10.Allogeneic hematopoietic stem cell transplantation following reduced intensity conditioning regimen as salvage therapy for refractory leukemia
Journal of Leukemia & Lymphoma 2009;18(2):65-68
Several hot questions such as selection of patients and favorable time of transplantation, design of conditioning regimen, monitoring of chimerism and complication of graft versus host disease (GVHD) in allogeneic hematopoietic stem cell transplantation following reduced intensity regimen (RIC-HSCT) as salvage therapy for refractory leukemia are discussed in this article. More and more investigators began to recognize that it was not a fundamental to undergo transplantation in complete remission for patients with refractory leukemia, since it may expend patients' physical status.
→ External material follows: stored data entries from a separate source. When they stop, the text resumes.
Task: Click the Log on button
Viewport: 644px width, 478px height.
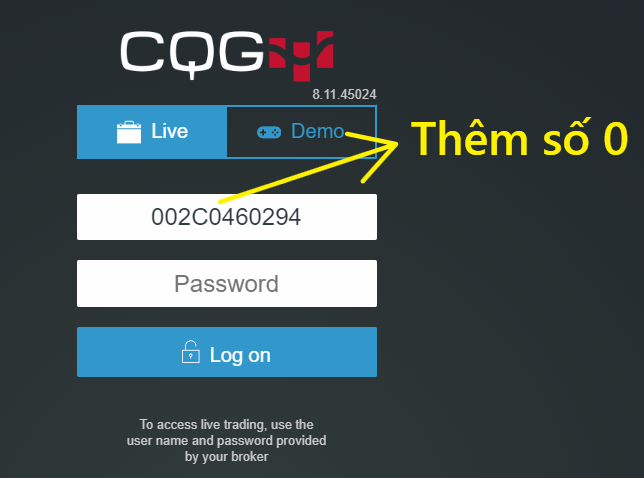Action: pyautogui.click(x=227, y=352)
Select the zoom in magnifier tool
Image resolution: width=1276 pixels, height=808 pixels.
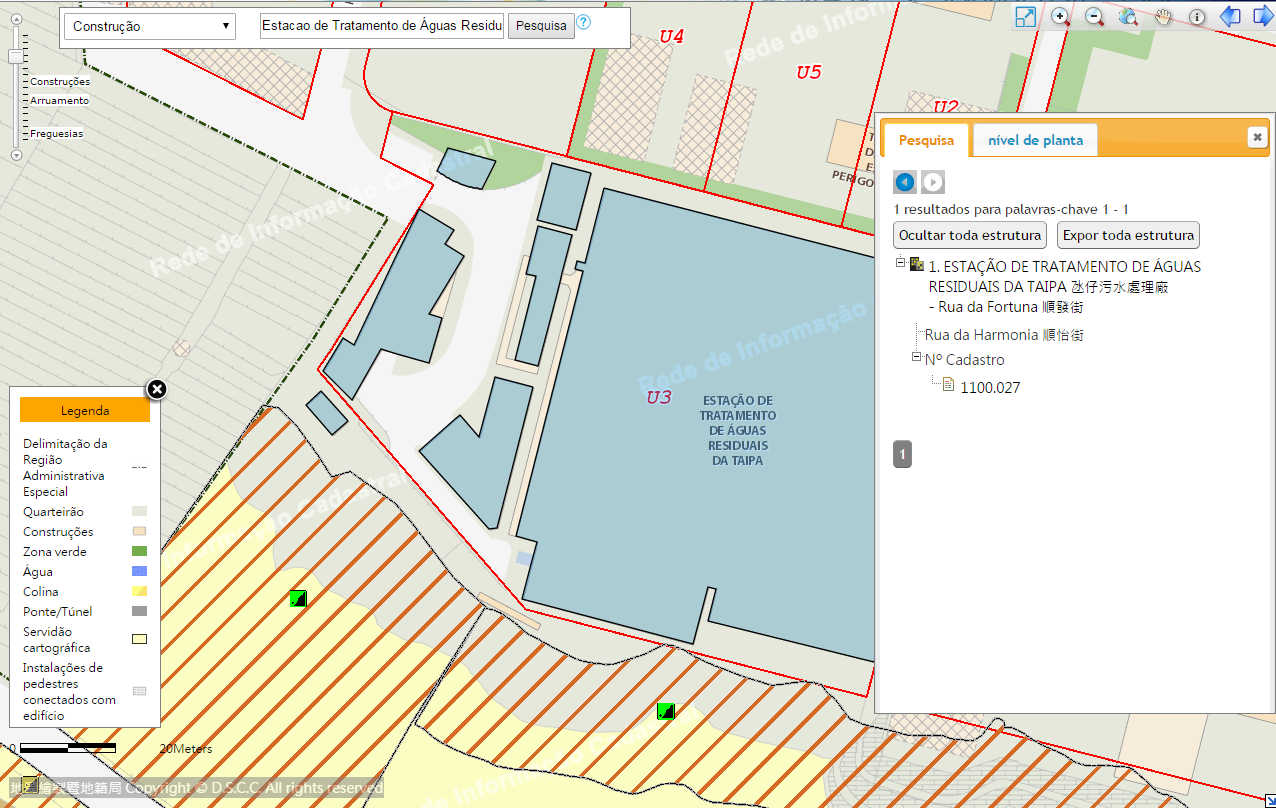[x=1060, y=17]
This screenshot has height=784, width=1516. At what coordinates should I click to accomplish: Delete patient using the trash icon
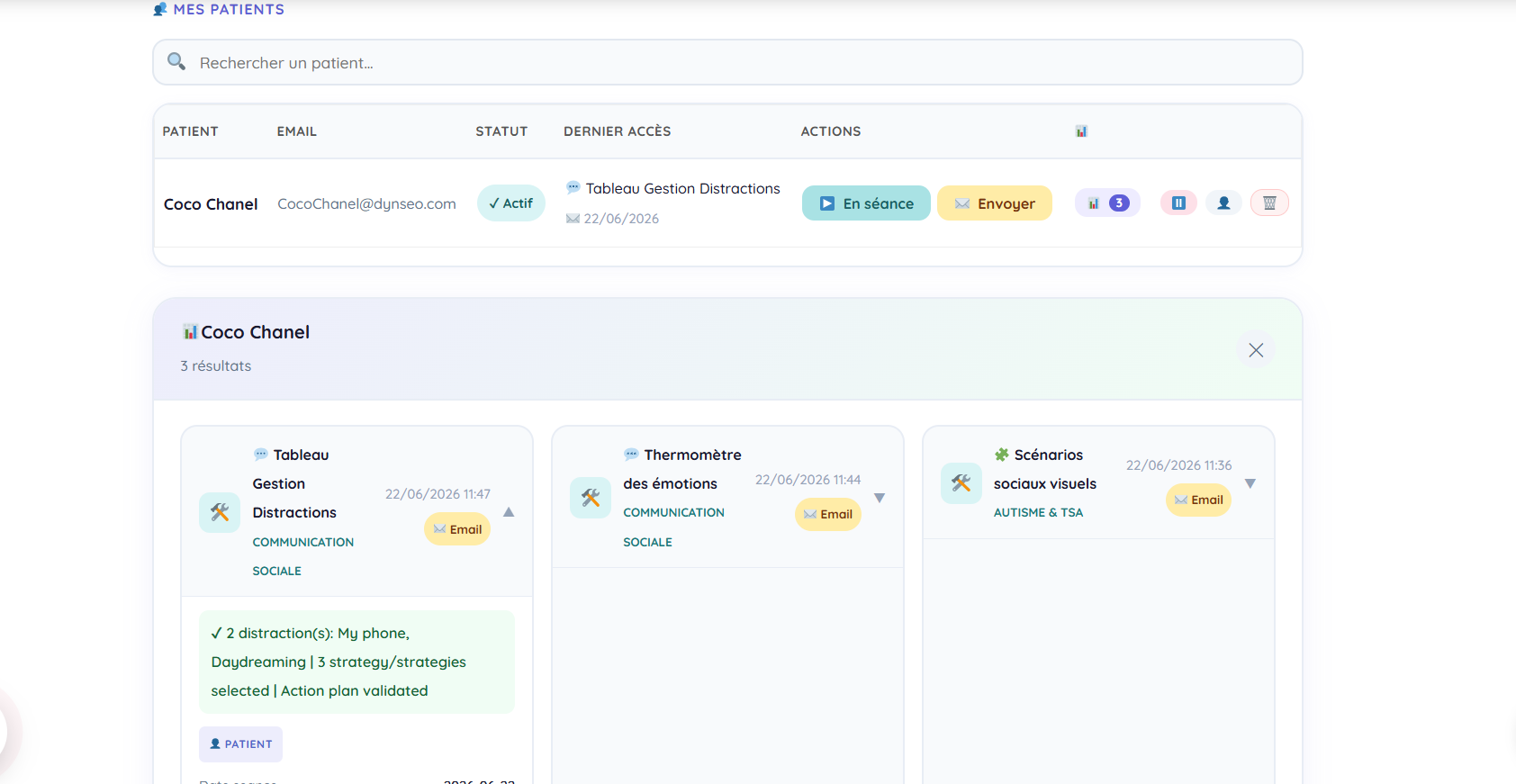pyautogui.click(x=1269, y=203)
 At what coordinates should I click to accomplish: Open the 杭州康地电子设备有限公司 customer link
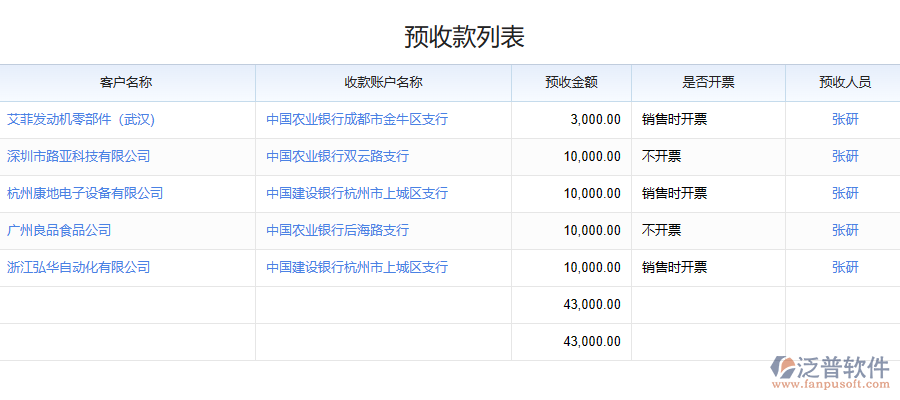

RIC-HSCT may be substantially considered as a kind of adoptive immunotherapy, so that immunologic attacking targets and the latency of immunoreactian must be considered when making the decision to use, lacking of attacking targets and rapidly growing diseases seemed to be less susceptible to control. Commonly used reduced intensity regimens differed significantly, but it was clear that dose intensity was very important in refractory leukemia. In fact, many investigators used intermediate dosage between criteria of non-myeloablative and conventional myeloablative regimens. Complete donor chimerism is the hallmark of engraftment but often delayed in RIC-HSCT. Since sustained complete donor chimerism induced persistent graft-versus-leukemia (GVL) effect play an important role in patients' long-term survival, it was recommended that sensitive techniques (eg. STR-PCR) should be used to analysis chimerism and should be measured more frequently (every 2-4 weeks), and lineage-specific chimerism (eg. T cell) analysis was also recommended. As compared with traditional HSCT, the incidences of acute and chronic GVHD are similar and the onset of GVHD is associated with the GVL effect. Decrease or interruption of immunosuppressive drugs early after transplantation and donor lymphocyte infusion may facilitate transformation to complete donor chimerism, so that it may benefit patients with advanced disease at time of transplantation from avoiding disease relapse in one hand, but may induce GVHD in the other hand.